Exercise description:
Pick up the text about Loren W. Collins where it stops and continue it.

Text segment:
Member of the Minnesota House of Representatives
- In office 1881–1885

Personal details
- Born: Loren Warren Collins August 7, 1838 Lowell, Massachusetts, U.S.
- Died: September 27, 1912 (aged 74) Minneapolis, Minnesota, U.S.

Military service
- Unit: 7th Minnesota Infantry Regiment
- Battles/wars: American Civil War

= Loren W. Collins =

American judge

Loren Warren "L.W." Collins (August 7, 1838 - September 27, 1912) was an American jurist and politician.

== Early life and education ==
Born in Lowell, Massachusetts, Collins moved with his family to Eden Prairie, Minnesota Territory, in 1853. He studied law in Hastings, Minnesota.

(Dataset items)
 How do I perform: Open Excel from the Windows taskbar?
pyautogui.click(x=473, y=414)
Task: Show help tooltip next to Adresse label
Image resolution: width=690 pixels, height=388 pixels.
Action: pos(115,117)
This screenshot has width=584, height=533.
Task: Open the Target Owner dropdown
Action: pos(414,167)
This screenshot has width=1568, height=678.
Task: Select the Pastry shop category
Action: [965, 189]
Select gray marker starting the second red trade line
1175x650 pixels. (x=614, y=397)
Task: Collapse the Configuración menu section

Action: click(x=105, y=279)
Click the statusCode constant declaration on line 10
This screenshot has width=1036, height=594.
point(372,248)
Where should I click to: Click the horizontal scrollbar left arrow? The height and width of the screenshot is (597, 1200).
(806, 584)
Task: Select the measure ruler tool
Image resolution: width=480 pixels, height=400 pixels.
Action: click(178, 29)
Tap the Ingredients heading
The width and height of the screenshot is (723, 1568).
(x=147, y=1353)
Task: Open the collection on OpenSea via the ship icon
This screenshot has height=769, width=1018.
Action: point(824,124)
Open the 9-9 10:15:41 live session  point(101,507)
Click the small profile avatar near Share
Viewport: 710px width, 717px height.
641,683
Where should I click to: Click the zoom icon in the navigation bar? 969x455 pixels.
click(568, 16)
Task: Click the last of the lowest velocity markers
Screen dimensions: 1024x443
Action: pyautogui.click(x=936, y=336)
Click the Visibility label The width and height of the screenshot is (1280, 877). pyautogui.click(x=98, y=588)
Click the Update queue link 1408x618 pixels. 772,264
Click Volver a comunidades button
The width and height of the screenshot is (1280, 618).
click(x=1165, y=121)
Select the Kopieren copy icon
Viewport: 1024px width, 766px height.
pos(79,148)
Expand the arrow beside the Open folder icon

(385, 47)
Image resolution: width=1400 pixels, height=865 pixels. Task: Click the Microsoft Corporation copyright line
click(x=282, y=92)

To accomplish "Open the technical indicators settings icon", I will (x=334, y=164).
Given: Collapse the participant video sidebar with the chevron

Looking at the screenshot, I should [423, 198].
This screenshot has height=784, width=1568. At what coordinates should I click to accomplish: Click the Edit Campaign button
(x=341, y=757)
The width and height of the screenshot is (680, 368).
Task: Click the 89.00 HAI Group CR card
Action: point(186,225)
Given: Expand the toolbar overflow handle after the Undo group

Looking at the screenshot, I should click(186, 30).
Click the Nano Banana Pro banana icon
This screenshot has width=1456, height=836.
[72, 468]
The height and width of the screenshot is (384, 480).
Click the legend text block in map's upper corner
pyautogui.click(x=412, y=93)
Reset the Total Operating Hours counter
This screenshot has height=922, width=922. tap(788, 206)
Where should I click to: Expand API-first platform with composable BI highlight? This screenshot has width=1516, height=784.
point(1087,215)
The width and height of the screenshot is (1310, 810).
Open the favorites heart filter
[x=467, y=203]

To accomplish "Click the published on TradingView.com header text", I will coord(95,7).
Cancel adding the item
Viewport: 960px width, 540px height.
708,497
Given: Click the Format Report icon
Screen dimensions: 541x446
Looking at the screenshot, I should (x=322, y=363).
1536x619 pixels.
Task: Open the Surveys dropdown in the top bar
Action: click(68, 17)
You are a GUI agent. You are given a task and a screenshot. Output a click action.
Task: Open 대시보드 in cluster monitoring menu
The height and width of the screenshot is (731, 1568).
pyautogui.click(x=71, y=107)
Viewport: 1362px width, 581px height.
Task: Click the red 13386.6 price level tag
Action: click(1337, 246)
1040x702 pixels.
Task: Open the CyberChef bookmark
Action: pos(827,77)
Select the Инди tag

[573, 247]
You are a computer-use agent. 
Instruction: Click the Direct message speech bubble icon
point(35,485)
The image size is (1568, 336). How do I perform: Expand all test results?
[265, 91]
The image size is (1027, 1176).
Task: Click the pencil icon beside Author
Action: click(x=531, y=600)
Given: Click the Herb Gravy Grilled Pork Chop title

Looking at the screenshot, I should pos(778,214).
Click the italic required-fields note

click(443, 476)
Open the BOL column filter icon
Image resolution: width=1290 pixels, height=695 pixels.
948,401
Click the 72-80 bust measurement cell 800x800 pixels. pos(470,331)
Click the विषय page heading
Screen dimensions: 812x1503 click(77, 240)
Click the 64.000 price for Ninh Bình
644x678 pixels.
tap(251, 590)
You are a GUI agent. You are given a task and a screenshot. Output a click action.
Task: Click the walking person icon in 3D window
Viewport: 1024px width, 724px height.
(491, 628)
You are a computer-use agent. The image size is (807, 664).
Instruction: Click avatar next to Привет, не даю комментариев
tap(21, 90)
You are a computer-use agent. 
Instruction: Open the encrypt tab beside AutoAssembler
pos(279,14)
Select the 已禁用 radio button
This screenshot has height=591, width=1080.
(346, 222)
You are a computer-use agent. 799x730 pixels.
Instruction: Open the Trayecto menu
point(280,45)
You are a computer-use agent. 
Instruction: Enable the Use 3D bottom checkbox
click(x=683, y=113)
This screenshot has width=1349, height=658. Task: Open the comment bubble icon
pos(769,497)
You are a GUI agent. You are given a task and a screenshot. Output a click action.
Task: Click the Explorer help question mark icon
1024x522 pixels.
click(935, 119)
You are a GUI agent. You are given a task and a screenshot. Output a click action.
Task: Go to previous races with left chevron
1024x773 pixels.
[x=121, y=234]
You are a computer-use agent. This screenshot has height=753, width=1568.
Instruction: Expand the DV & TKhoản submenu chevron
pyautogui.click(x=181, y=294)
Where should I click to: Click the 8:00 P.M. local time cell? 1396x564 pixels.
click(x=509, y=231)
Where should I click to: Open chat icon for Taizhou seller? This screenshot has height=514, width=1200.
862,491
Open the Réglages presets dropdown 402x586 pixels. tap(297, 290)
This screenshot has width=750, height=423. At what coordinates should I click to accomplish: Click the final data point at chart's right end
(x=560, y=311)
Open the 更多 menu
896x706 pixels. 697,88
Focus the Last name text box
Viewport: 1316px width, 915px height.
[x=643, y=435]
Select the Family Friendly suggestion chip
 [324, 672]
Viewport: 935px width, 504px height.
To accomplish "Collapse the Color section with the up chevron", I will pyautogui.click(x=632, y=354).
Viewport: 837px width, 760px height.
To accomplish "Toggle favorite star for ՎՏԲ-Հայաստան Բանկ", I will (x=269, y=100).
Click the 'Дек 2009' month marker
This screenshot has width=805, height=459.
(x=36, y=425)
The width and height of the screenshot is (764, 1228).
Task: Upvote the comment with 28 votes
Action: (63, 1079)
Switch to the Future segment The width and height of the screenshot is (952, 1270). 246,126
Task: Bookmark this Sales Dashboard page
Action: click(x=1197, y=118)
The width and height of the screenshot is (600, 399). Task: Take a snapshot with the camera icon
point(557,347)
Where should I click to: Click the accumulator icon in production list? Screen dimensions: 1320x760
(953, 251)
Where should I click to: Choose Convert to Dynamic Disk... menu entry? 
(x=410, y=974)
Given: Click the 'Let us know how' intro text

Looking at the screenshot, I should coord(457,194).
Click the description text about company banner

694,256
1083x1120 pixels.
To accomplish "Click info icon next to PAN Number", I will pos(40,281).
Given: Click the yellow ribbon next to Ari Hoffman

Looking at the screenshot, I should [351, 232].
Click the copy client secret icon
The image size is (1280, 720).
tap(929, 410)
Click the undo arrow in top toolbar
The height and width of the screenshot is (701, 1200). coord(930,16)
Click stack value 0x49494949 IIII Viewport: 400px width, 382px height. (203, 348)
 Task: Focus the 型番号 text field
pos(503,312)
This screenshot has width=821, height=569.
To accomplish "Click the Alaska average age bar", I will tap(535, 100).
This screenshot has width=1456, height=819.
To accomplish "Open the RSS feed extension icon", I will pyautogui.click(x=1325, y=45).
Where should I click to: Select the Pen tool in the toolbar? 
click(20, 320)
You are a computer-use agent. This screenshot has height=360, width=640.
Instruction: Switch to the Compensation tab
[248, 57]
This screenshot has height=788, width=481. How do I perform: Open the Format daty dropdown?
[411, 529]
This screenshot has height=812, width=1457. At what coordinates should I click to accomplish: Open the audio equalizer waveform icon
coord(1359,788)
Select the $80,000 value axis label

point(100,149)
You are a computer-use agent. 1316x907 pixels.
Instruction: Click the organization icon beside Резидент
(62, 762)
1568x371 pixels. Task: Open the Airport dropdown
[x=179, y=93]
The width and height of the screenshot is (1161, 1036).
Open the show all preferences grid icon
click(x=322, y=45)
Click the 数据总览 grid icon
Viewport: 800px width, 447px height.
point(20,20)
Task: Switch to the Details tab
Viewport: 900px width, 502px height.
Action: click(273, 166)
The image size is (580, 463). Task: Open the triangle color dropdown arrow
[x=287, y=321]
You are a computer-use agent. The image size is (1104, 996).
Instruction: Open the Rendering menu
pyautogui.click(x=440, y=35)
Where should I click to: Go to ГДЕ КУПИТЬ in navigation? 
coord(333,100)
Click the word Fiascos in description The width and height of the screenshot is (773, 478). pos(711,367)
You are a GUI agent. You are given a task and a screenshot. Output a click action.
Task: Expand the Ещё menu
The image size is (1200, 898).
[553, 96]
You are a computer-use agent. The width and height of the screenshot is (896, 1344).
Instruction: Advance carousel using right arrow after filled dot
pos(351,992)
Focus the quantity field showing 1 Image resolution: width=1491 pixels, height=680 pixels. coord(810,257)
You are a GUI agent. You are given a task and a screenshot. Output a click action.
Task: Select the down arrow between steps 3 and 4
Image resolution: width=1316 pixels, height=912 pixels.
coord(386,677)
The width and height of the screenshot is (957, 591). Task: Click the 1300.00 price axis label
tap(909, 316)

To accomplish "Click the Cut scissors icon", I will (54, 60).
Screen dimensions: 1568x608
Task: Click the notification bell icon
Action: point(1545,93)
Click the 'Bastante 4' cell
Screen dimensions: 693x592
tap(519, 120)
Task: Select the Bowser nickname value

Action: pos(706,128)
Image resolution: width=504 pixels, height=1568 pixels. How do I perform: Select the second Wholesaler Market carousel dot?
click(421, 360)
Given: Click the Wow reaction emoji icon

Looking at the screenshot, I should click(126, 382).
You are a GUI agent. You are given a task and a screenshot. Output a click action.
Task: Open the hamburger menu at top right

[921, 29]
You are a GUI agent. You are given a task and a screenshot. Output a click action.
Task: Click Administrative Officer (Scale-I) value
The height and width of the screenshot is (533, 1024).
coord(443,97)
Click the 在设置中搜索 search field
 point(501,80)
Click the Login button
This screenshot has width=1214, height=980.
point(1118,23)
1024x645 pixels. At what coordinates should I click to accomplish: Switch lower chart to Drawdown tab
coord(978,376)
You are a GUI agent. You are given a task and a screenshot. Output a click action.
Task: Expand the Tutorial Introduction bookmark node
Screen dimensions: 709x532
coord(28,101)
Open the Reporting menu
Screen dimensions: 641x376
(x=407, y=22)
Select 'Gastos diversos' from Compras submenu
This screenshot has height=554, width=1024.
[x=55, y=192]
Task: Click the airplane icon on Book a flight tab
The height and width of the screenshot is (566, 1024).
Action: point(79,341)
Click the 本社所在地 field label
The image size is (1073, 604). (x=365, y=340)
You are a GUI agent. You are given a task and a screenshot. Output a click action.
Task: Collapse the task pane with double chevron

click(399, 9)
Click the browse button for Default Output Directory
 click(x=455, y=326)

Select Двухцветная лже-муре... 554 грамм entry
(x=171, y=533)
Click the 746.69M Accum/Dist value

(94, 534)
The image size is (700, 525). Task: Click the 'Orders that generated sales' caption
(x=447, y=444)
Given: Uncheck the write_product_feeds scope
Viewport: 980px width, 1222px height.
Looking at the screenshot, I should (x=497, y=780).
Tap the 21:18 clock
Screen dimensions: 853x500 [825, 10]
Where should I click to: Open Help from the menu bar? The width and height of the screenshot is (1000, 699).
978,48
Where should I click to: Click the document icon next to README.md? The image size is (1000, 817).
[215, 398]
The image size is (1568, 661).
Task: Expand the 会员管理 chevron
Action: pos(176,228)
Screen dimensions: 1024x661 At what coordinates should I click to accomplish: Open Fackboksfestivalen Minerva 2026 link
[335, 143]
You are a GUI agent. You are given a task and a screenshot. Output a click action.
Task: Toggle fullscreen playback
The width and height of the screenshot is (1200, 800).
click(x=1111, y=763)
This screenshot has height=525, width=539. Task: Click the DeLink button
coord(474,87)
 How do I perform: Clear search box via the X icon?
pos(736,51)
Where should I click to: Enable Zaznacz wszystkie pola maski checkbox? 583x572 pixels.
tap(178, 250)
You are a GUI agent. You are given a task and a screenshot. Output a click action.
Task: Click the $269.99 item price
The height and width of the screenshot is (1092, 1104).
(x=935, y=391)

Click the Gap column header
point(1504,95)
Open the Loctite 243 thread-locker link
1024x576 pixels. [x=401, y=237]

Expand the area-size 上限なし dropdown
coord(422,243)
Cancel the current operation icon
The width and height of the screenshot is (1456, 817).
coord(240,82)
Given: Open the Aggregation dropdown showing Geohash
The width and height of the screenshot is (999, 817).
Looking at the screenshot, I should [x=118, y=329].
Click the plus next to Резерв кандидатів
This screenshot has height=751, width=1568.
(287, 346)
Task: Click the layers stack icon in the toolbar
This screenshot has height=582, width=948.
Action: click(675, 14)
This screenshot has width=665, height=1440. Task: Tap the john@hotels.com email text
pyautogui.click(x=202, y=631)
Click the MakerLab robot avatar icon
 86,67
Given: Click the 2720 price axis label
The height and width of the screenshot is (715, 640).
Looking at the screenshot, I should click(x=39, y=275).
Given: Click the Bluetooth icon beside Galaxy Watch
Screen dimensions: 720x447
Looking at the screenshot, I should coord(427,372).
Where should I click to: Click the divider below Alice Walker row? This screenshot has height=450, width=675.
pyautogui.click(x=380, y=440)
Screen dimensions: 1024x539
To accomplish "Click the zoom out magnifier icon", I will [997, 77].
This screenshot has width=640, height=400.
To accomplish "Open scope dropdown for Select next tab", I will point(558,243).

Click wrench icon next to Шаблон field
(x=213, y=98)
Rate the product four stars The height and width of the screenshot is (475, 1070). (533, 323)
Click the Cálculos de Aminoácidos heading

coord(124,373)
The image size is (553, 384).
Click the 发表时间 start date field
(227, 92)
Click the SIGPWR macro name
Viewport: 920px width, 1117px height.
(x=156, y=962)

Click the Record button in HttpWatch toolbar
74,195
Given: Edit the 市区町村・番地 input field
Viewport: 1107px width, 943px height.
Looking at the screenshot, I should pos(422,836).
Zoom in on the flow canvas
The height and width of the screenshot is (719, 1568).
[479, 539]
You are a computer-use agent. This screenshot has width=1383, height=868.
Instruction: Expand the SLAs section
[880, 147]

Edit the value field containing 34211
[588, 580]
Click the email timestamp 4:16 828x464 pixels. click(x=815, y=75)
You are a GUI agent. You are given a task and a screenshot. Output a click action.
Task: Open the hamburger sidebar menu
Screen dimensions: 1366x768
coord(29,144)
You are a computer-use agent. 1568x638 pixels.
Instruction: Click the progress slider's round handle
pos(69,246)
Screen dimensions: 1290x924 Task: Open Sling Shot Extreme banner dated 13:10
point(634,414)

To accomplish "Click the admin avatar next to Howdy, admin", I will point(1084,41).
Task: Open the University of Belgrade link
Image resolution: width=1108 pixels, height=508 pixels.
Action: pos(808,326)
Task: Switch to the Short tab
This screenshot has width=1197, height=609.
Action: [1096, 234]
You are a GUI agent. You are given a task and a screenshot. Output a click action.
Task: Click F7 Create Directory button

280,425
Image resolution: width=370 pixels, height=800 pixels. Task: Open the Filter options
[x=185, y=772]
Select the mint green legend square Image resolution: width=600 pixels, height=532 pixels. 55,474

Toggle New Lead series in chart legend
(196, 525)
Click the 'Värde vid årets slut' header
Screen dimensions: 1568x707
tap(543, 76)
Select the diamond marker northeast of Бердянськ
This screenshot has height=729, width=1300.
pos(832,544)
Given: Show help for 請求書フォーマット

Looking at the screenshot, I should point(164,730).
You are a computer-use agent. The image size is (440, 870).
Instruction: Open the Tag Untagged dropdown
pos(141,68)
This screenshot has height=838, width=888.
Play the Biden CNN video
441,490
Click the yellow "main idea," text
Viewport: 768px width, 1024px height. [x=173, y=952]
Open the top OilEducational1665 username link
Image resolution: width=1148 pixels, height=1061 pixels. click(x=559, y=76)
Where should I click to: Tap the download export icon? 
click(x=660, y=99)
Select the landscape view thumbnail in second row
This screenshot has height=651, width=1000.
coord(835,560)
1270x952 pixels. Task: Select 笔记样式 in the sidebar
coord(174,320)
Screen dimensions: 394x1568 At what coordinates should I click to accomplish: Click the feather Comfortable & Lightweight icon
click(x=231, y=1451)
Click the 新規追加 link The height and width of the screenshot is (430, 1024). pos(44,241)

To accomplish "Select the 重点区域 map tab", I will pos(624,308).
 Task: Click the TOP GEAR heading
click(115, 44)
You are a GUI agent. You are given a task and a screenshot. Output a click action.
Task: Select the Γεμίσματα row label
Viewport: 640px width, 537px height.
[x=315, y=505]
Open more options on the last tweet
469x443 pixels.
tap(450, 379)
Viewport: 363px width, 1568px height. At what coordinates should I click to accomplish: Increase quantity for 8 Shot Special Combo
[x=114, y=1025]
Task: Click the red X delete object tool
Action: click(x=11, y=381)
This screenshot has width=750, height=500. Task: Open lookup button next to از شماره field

Answer section:
== Career ==
Collins served in the 7th Minnesota Infantry Regiment during the American Civil War and practiced law in St. Cloud, Minnesota. He served as mayor of St. Cloud and as county attorney for Stearns County, Minnesota. Collins served in the Minnesota House of Representatives from 1881 to 1885. He then served as a Minnesota District Court judge from 1885 to 1887. Collins served on the Minnesota Supreme Court from 1887 until his resignation in 1904. Collins was an unsuccessful candidate in the 1898 and 1904 Minnesota gubernatorial election. In neither election did he win the republican primary.

== Personal life ==
Collins died at his home in Minneapolis, Minnesota.